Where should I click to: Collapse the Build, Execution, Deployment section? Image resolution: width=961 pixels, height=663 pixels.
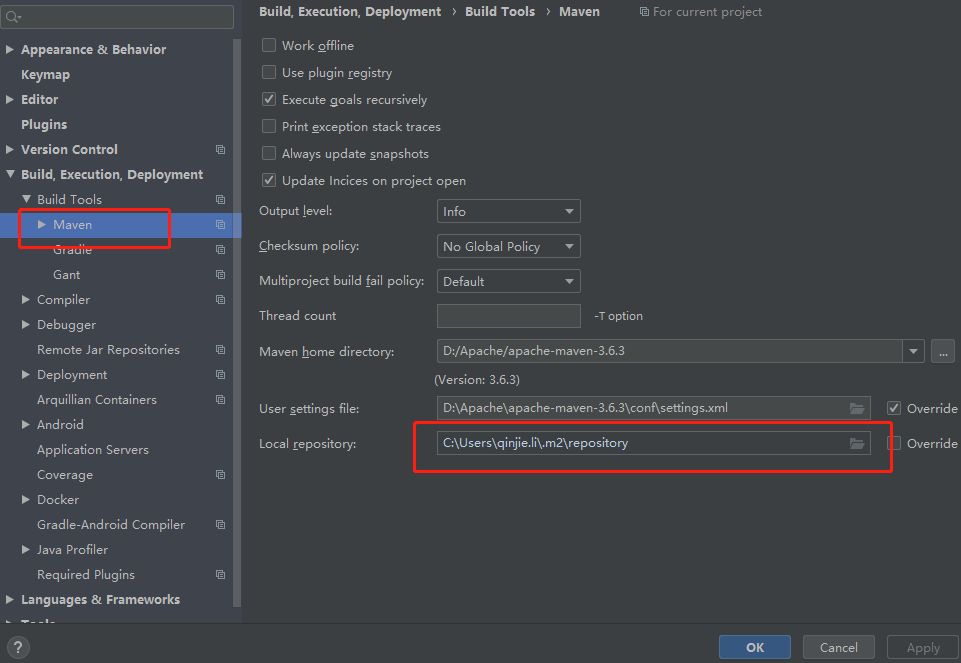click(x=8, y=174)
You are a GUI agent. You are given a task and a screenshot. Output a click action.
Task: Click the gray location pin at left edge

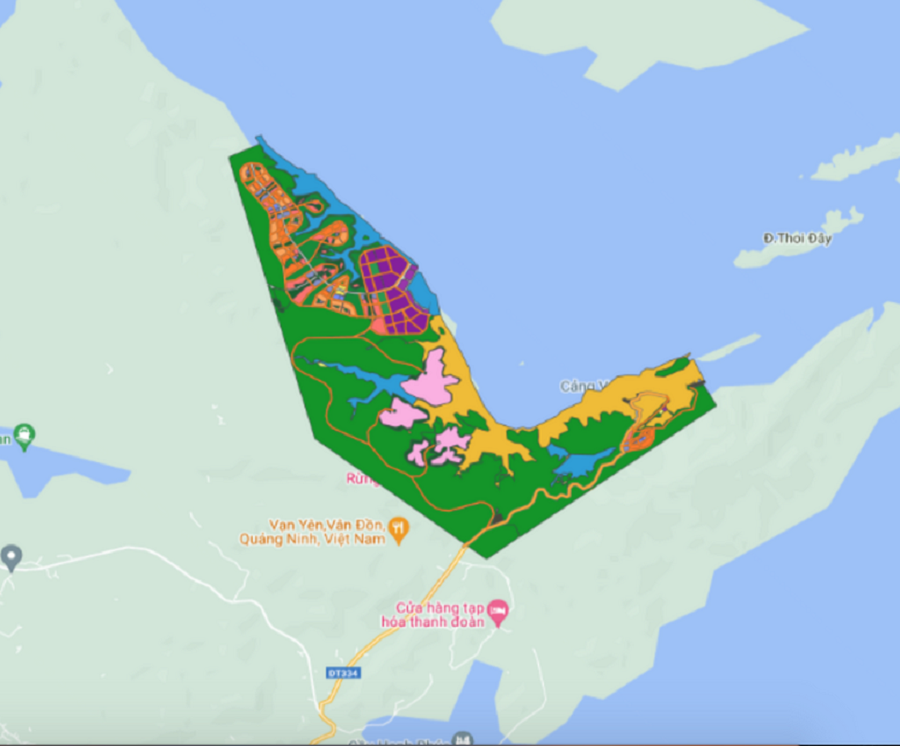[x=11, y=557]
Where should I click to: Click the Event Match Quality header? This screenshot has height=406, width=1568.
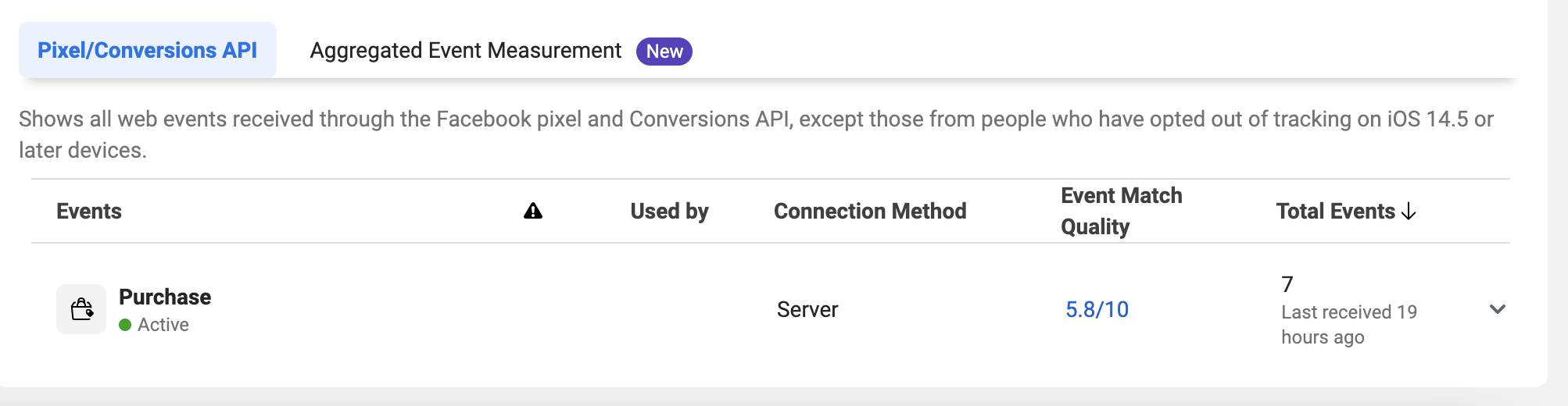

☆ ☆ ☆ ☆

- What to work on -
From the lines above, copy those that contain the word "screenshot".

- Solution to this exercise -
You are a GUI agent. You are given a task and a screenshot. Output a click action.
Where should I click to: Click the Event Match Quality header? This screenshot has height=406, width=1568.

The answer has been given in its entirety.